Abstract
Background
Proximal femoral fractures are frequent injuries of elderly people and are often associated with declines in physical function and high rates of morbidity and mortality. A severe and frequent complication after hip surgery is postoperative delirium (POD), potentially associated with poorer clinical outcomes. We hypothesized that elderly patients with POD after hip fracture showed significantly worse clinical outcomes within one year after the fracture, compared to patients not suffering from POD. Additionally, relevant predictors of POD were evaluated.
Methods
Patients with proximal femoral fractures aged ≥ 60 years were included in a prospective, single-center observational study in Germany and followed up for 12 months. POD was evaluated by daily application of the Confusion Assessment Method (CAM) during the acute hospital stay. A variety of standardized instruments were used to evaluate patients’ functional and cognitive capacity, mobility, quality of life (HrQoL), depression, pain, etc., at baseline, discharge, and follow-up.
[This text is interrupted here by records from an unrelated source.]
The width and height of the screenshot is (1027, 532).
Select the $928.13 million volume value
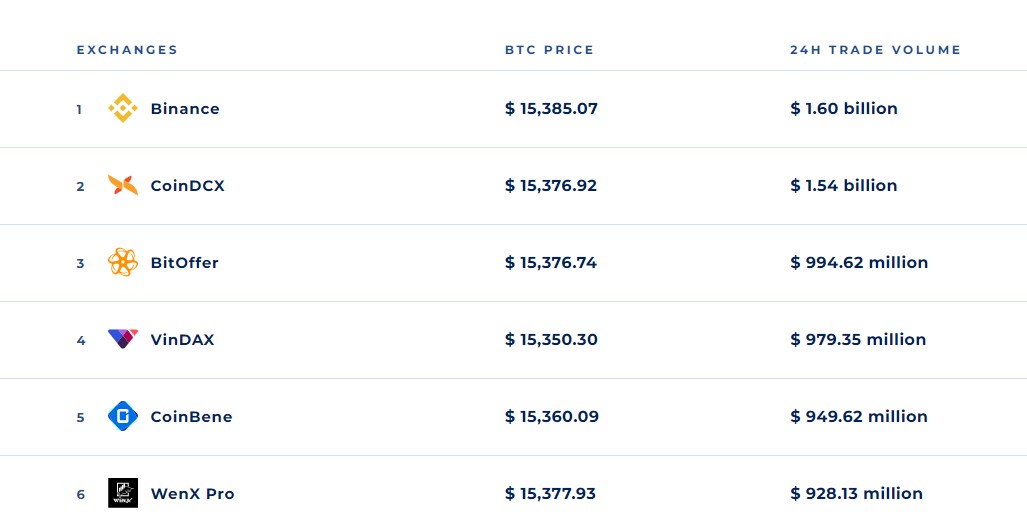click(856, 494)
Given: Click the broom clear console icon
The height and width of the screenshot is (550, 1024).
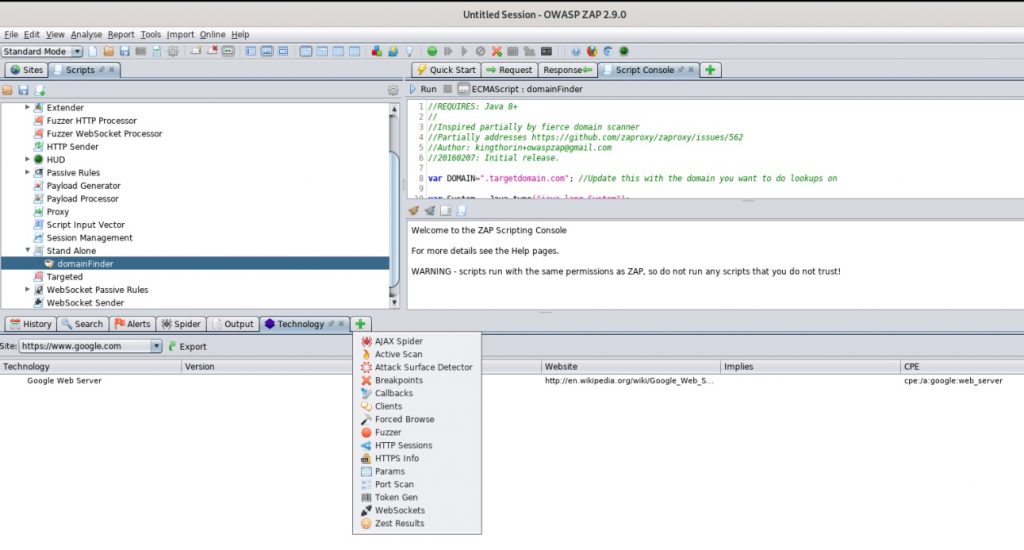Looking at the screenshot, I should click(x=414, y=210).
A multiple logistic regression analysis was conducted to determine socio-demographic and clinical predictors of POD.
Results
Among 402 included patients (mean age: 81.3 ± 8.2 years), 184 (45.8%) developed POD (mean duration: 6.5 ± 4.4 days). At baseline, POD patients were significantly older, more often institutionalized, cognitively and physically more impaired, reported lower HrQoL, and had significantly more complications during the hospital stay. Multiple logistic regression analyses explained 22% of the variance, while prolonged intensive care unit stays, level of pain after surgery, and diminished pre-operative physical and cognitive state were significant predictors of POD. In-hospital mortality and overall mortality after 12 months were significantly higher in POD patients. Twelve months after the fracture, POD was significantly associated with diminished mobility, HrQoL, cognitive and functional capacity, and higher risk of falls.
Conclusions
Pain management is an important and controllable variable during hospital stay and should be a specific focus of the postoperative period, especially in functionally and cognitively impaired patients. Since patients with POD showed significantly worse clinical outcomes at discharge and 12 months post-fracture, prevention and effective treatment of POD should be of high priority in elderly patients with hip fractures.